Self-Injury: A Struggle

Gallery of Pain: David Reviews

Reviews for David

 
September 15, 2005 16:40:20

Hello david. Im Kristyn. Im only 15 and Ive been cutting and whatnot for the past, I think, 4 years. I guess I just wanted to talk to you. Im only about to turn 16 and I dont want to die I guess you could say. Ive had many friends who have tried suicide and I helped them pull out of it, but only at the price or falling down where I saved them. I guess I just wanted to talk to you. Know your thoughts. I guess I wanted to try to help again. I know you might not even want to talk to me again, but your story really hit me hard, like most stories do on here, because I can relate with one thing or anthoer they have said. Please, if only for my pleasure, email me. Thank you... -Kristyn

September 21, 2005 03:28:40

It has been a couple of years since you wrote this entry. It was really good and I was just hoping you were doing better.

December 1, 2005 01:59:14

I like your story. It is very similar to mine.
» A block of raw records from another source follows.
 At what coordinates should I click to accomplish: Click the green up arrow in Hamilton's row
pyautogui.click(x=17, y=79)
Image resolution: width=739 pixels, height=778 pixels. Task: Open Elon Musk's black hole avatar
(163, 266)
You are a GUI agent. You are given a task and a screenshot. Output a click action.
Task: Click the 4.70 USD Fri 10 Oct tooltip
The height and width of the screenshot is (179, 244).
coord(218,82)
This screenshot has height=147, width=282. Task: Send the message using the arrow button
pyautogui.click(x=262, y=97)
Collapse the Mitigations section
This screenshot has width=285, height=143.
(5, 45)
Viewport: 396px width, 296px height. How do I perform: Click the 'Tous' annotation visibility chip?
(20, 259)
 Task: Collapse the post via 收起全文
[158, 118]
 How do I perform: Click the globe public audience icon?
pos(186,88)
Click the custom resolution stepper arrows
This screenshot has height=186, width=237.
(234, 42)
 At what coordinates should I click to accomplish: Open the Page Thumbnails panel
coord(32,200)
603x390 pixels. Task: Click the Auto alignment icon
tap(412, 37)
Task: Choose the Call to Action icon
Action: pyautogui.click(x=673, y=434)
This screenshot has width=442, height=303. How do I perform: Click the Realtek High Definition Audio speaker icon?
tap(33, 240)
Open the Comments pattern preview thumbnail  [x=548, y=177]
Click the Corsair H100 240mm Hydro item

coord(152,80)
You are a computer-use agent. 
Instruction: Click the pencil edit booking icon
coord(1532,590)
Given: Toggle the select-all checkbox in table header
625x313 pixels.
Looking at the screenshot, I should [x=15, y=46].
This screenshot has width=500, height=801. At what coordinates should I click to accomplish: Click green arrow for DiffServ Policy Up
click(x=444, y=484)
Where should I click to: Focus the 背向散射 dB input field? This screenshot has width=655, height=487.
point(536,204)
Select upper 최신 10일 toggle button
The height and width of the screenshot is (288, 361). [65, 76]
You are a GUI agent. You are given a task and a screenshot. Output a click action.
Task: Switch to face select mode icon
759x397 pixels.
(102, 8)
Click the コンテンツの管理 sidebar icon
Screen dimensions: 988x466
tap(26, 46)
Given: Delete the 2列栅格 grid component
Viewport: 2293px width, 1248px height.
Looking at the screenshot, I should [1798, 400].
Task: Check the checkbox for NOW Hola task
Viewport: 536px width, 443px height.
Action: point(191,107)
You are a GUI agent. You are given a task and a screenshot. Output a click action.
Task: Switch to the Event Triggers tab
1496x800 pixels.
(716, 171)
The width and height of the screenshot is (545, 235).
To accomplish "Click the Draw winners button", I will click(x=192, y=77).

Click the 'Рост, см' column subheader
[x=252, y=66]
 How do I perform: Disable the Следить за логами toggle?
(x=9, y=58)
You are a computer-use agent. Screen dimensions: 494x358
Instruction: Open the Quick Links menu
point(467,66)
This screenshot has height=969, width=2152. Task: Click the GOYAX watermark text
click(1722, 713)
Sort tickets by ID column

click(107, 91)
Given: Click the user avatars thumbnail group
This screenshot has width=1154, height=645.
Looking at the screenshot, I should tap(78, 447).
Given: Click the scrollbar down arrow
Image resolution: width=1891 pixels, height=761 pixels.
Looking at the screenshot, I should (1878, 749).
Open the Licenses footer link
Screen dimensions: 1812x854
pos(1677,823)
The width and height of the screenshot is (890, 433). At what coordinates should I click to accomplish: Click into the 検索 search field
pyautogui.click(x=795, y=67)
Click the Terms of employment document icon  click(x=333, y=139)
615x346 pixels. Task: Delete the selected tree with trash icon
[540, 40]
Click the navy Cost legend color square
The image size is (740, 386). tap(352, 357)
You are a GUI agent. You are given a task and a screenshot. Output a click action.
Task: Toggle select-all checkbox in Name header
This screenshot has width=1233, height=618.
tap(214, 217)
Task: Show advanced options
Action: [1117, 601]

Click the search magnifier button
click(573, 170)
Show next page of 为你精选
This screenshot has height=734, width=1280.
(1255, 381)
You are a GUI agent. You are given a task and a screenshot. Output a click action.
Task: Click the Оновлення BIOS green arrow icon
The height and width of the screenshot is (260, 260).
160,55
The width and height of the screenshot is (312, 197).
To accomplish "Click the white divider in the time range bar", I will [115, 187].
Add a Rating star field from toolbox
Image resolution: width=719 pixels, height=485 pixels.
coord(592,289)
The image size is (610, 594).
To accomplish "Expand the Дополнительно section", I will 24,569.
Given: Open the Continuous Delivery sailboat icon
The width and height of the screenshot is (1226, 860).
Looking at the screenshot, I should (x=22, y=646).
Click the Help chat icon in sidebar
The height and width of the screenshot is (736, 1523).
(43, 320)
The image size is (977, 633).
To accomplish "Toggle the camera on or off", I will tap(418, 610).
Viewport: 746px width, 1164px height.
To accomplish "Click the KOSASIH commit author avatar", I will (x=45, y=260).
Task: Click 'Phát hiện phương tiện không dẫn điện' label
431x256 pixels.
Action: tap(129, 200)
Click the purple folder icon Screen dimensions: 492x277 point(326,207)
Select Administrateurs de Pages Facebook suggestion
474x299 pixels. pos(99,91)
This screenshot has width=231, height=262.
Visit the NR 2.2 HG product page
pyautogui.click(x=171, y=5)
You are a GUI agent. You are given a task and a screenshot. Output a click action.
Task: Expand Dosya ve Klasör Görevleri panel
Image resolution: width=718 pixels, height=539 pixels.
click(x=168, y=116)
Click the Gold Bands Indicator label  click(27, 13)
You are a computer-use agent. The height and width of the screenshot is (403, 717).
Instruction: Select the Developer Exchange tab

I am only 16 but i know how it feels to be in so much pain that you want more of it. I was only 10 when i started to hurt my self. I still do. I cut, burn, bite break bones and even put gasoline on my forearm and lit it on fire. I am walking the death line...teetering on death. If you ever need someone to talk to...emai lme. I am willing to listen.

March 5, 2006 01:57:18

i like your story. hey i hope your doing good. please e-mail me.

August 16, 2006 07:37:54

I don't know you. I've never met you, and i probably never will. But your story made me feel such a great connection with you even if I haven't gone through half the things you have. I wish that you could have stayed strong enough to stop cutting yourself, but I know how hard it is to stop. I've only been cutting myself for a little over a year. However, I began self-injury long before that and it truly has become like a part of my life that I cannot get rid of. I hope that you find the strength to hang onto life because I still somehow believe that death is not the only way out. Maybe you'll never get this message but if you do, I want you to know that there is someone here in the world who genuinly cares for you and would not want to see you hurt. I'm praying for you.

August 16, 2006 07:37:54

i read your story thought hey i'll write and say it was good. I hope that you don't think i'm dumb for writin all the other stories seemed silly but yours was real! if you die i'll see you when i die when life is at peace, untill then i liked your story.